Haydi kadınlar! hakkını aramaya, korumaya, savunmaya... susma! şiddetin her türlüsüne, cinayete, tacavüze karşı sen de kalk ayağa, sen de hesap sor, sen de haykır... dev lis li kadınlarla birlikte 8 mart'ta sokağa çık ve sesini yükselt.
ne yazık ki 68 kuşağında olduğu gibi değillerdir her ne kadar kendileri öyle olduklarına inansalar da... ankara, selanik caddesi ve konur sokak yakınlarında açtıkları standlarda ellerinde coca cola, ayaklarında converse olanlar görülmüştür. bu mu lan emperyalizme karşı savaşınız? yazık...
sadece solculardan oluştuğu zannedilen kesimdir. halbuki devrimci müslümanlar da vardır. bunlar mevcut tağuti, ilahlık taslayan rejimleri devirme temayülündedir.
asıl devrimi üniversiteyi kazanarak gösteren liselilerdir. o miting senin, bu yürüyüş benim diyerek hiç ders çalışmadan geçen süre sonucunda elde ne bir devrim olur ne de bir meslek. fakat bu demek değildir ki mitingleri desteklemeyesin yürüyüşlerde boy göstermek istemeyesin. sadece, onun da zamanı gelecektir.
küçük hayalperest çocuklardır. olsun saygı duyarız. eninde sonunda çoğu hatasını anlar ve görüşleri değişir. değişmeyenler tunceli dağlarında tokat kırsalında leş olur.
bir devrimci liseli ile kartal sahilde karşılaştık üstünde che guevara tişörtü.
yaşıtları sivilce sıkıp, ekmeği kim alacak kavgası yaparken, kendileri düzen hakkında bilgi sahibi olup, düşünüp, yargılayıp, kendilerine göre fikirler çıkarmaktadır.
haa sana göre yanlış olabilir ama saygı duyulacak liselilerdir.
her salı haber programları sabah akışına operasyon haberleriyle başlıyor. her cuma geceyi tutuklama haberleri ile kapatıyor. tmk herkesi kapsıyor. sıra arkadaşıyla göruşen örgüt soruşturmasına takılıyor. evinde aziz nesin'in kitabını bulunduran, deniz gezmiş'in, che guevara'nın, necdet adalı'nın fotograflarını bulunduran terörıst sayılıyor.

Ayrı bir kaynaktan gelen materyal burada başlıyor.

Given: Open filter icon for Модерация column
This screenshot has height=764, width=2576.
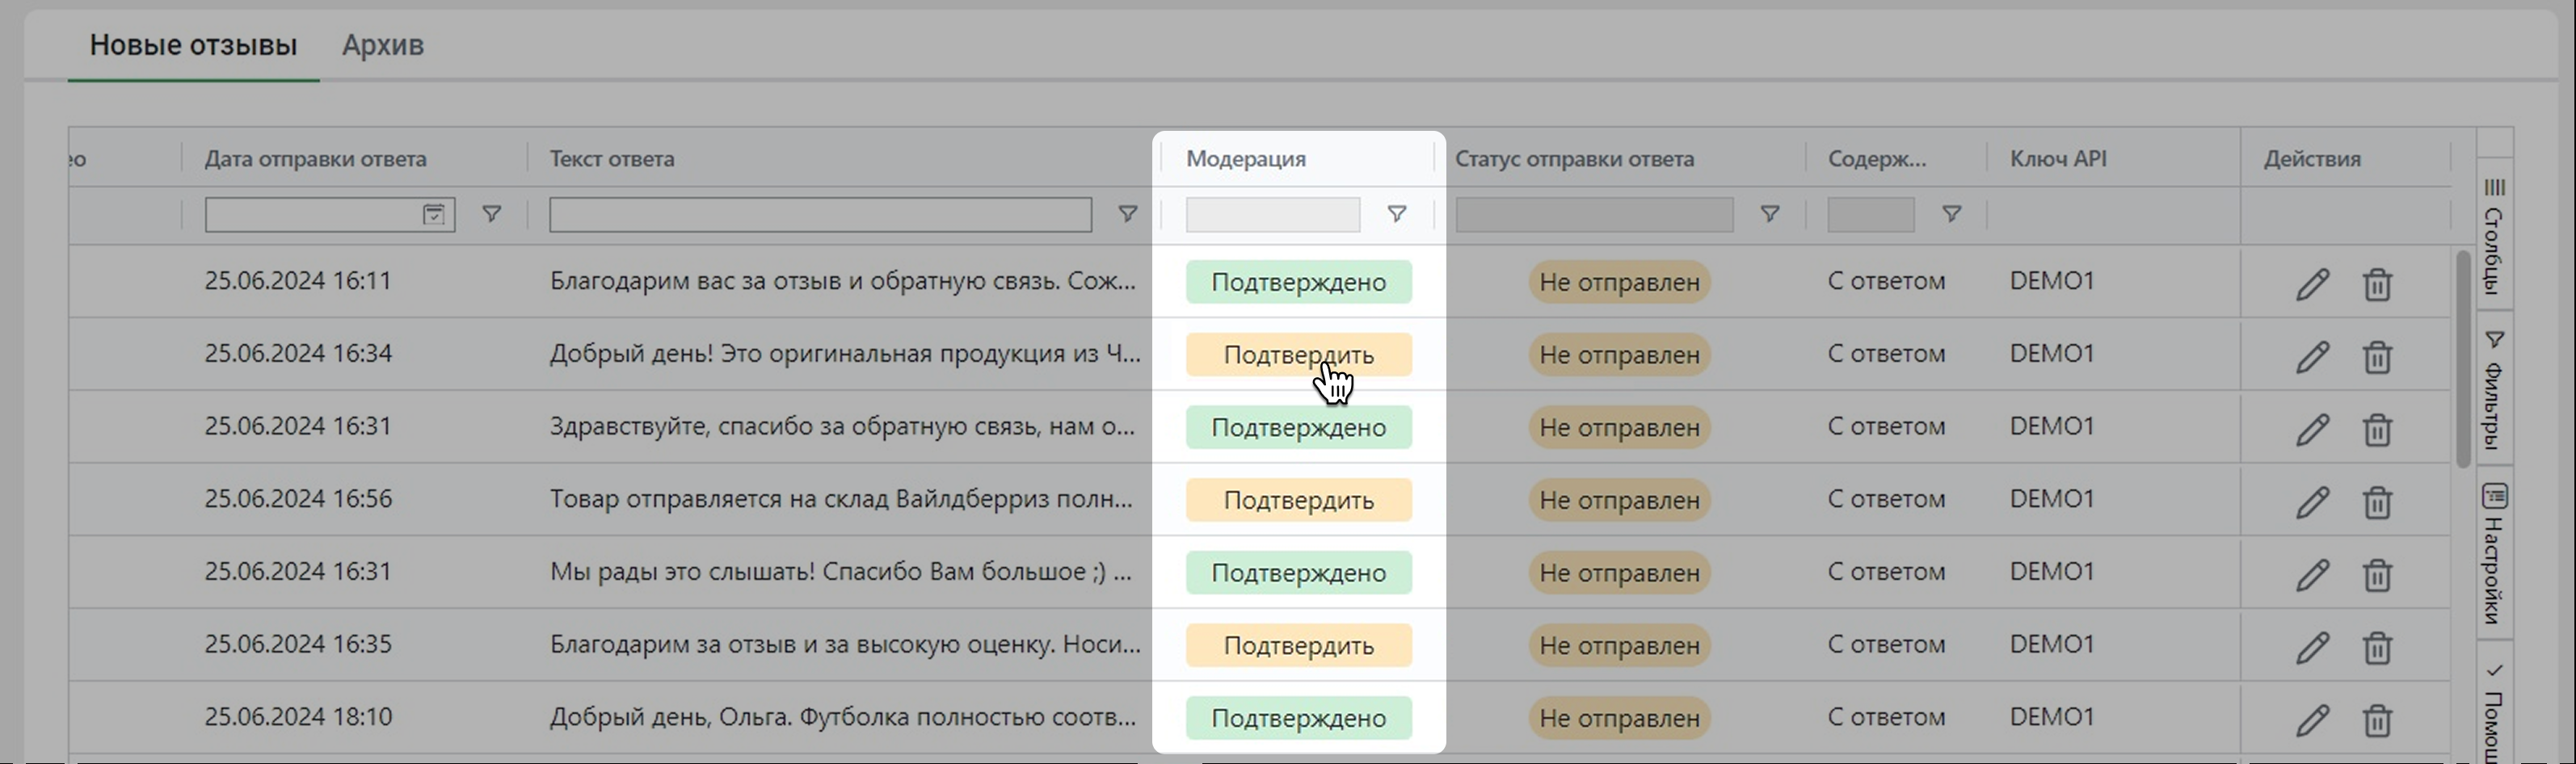Looking at the screenshot, I should tap(1397, 214).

diyebiliriz ki ateş olmayan yerden duman çıkmaz. diyebiliriz ki hiçbir şeye bulaşmazsan başın belaya girmez. diyebilirız kı bu baskı bu zulüm ortamında okuluma gıder sınavıma çalışır işime bakarım. bana dokunmayan dilediği kadar yaşar.
bildik hikaye yılan serbest. herkes tehtid altında bugun onlar içeride. sıra bizde. yarın hangimizde ? ya her salı sabahın kör karanlığında kapımızın çalınmasını bekleyerek kabusa yatacagız, ya da yılanı çıktığı deliğe geri koyacağız. tmk ve özel yetkili mahkemeler kapatılmalı, tutsaklar özgür kalmalıdır. çünkü onlar özgür olmadan hiç kimse özgür degildir.
Bazı 'hayat bana güzel' diyen birtakım liselilere benzemezler bunlar. Bir çok şeyin bilincindedirler. tabi ki bilincinde olmayan tiplerde çoktur bu gurubun içinde, yani özenti tipler malum lise çağı biraz zor bir çağ. zaten onlar kendilerini hemen belli ederler ve birer sürüden ibaretlerdir.